Why it matters whether rain soaks in, or runs off
Consider this initial list of just a few of the things that are affected by a place’s ability to soak up water—whether rain, melting snow, floodwaters, or irrigation water—and hold it in the ground:
Flood resilience
Drought resilience
Fire resilience
Groundwater recharge and clean drinkable water, for all of life
Flow of rivers and streams
Soil erosion and mudslides
Food sovereignty and security, for all of life
Temperature:
Immediate local cooling via transpiration
Long-term climate cooling via photosynthesis turning CO2 into life and stable carbon
Weather
Pressure zones that attract (or repel) atmospheric rivers and rain clouds
Small water cycling for formation of dew, mists, clouds, and rain
Biodiversity
Conflicts and wars over water and fertile land
Important, right? So let’s see what we can actually do, versus wasting our time complaining about what we can’t easily affect. Think about where you are, as you read through each of the following factors. (If you want to discuss this with a group from around the world, join one of our upcoming gatherings!)
Factors that influence how quickly water soaks in, and how much can be stored underground, for how long.

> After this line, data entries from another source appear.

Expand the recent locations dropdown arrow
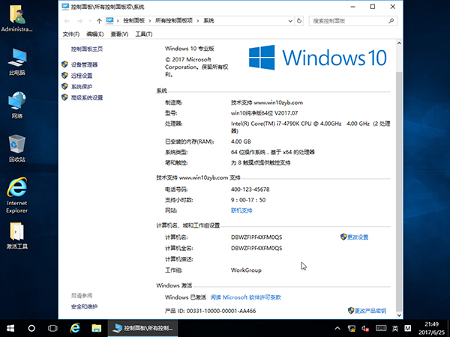The height and width of the screenshot is (337, 450). coord(86,20)
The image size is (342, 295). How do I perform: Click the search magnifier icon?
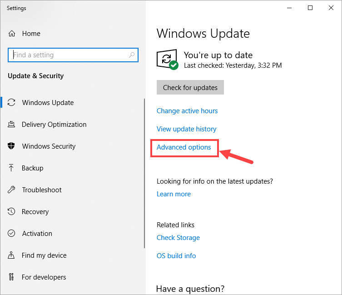coord(132,55)
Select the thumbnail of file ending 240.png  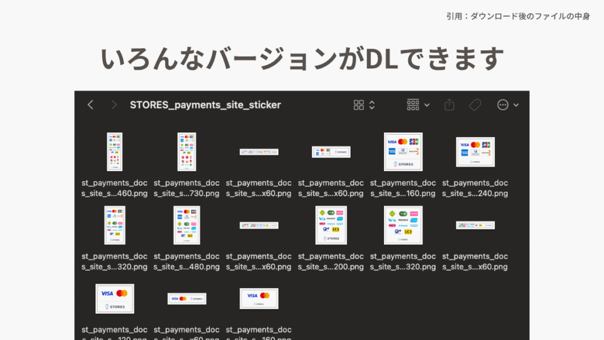click(x=475, y=152)
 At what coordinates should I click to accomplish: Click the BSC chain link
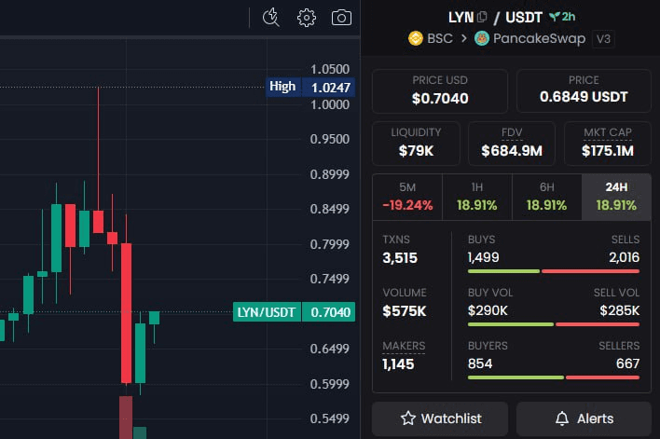pos(441,39)
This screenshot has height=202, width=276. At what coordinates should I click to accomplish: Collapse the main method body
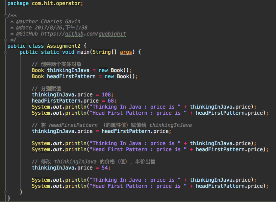click(x=5, y=52)
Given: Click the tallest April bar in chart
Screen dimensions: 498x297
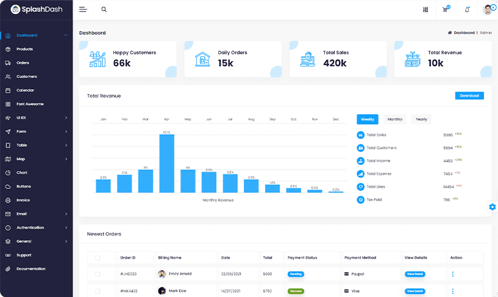Looking at the screenshot, I should click(166, 163).
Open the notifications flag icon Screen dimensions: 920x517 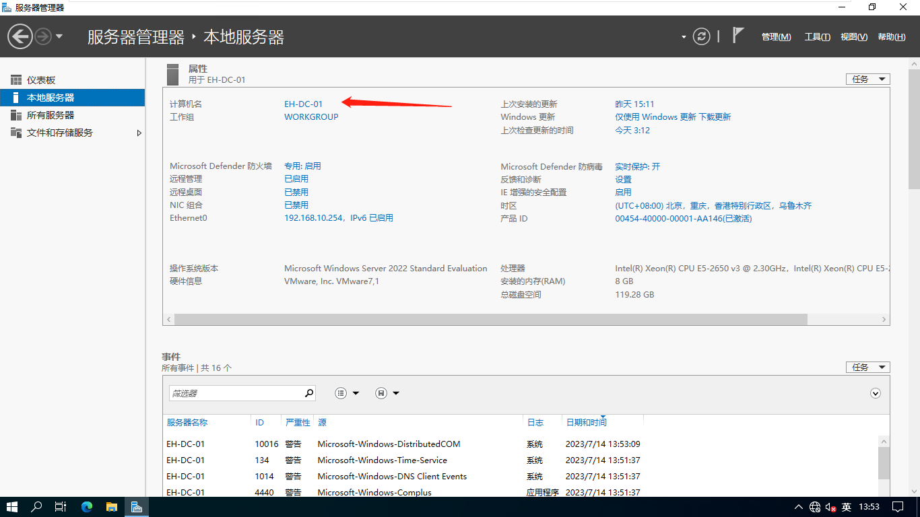coord(738,36)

Slope, terrain, topography: Is it flat, gently sloping? A steep mountain side? A deep valley? Gravity is powerful. How quickly does water flow away before having a chance to sink in?
Depth to impermeable layers: Is rain hitting a roof, paved road, or other impermeable surface? How deep is it to bedrock/ledge? Has the topsoil all slid off of the hillsides leaving bare rock because people cut all the trees 150 years ago? (like where I live in Vermont!)

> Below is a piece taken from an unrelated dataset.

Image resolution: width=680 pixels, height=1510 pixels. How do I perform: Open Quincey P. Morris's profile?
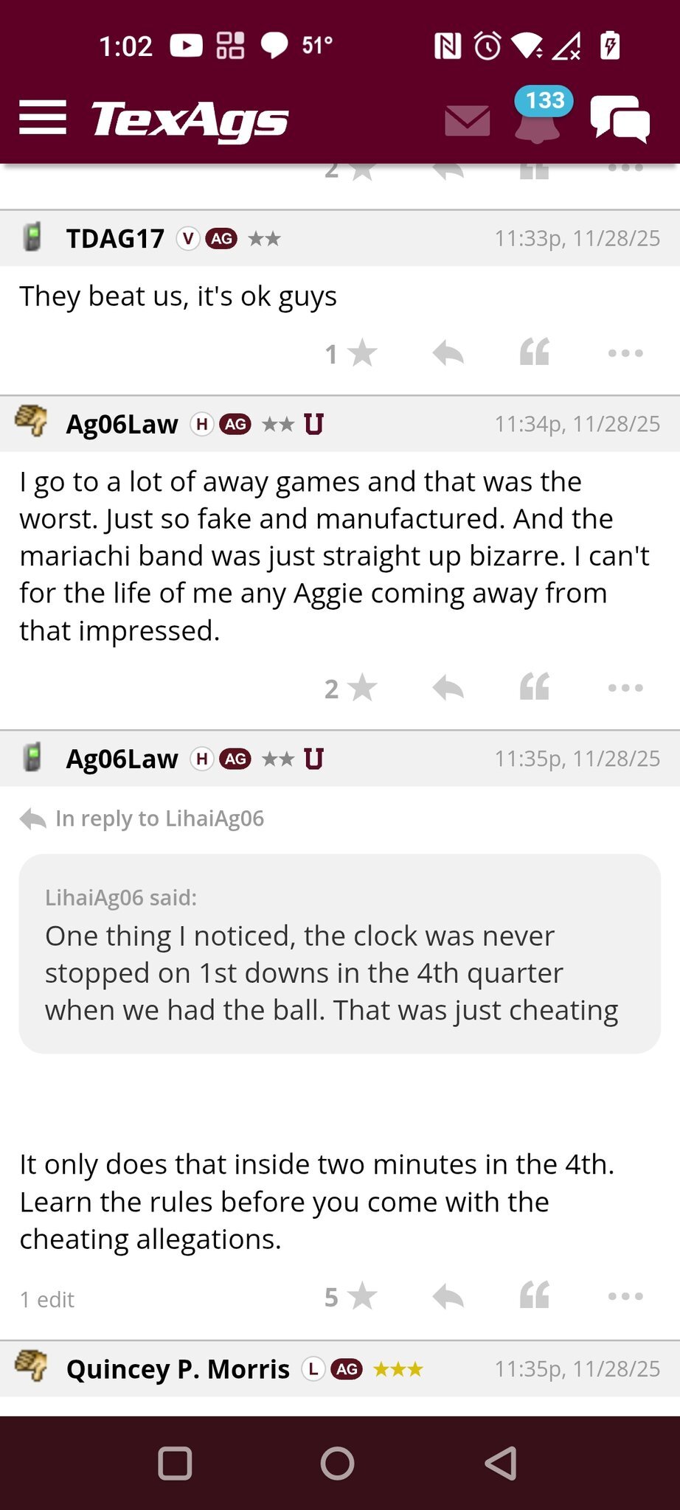click(178, 1369)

Soil texture: What is the ratio of different sized mineral particles? (Those tiny pieces of broken-down rocks called sand, silt and clay). Water infiltrates most quickly into sand, but has a harder time staying at the root zone (think of the beach, or a sand box). Water infiltrates most slowly into clay but stays there for a longer time once it has entered. (This is often taught as the primary consideration in infiltration rates, but the next factor can dramatically change things, no matter what your soil texture is.)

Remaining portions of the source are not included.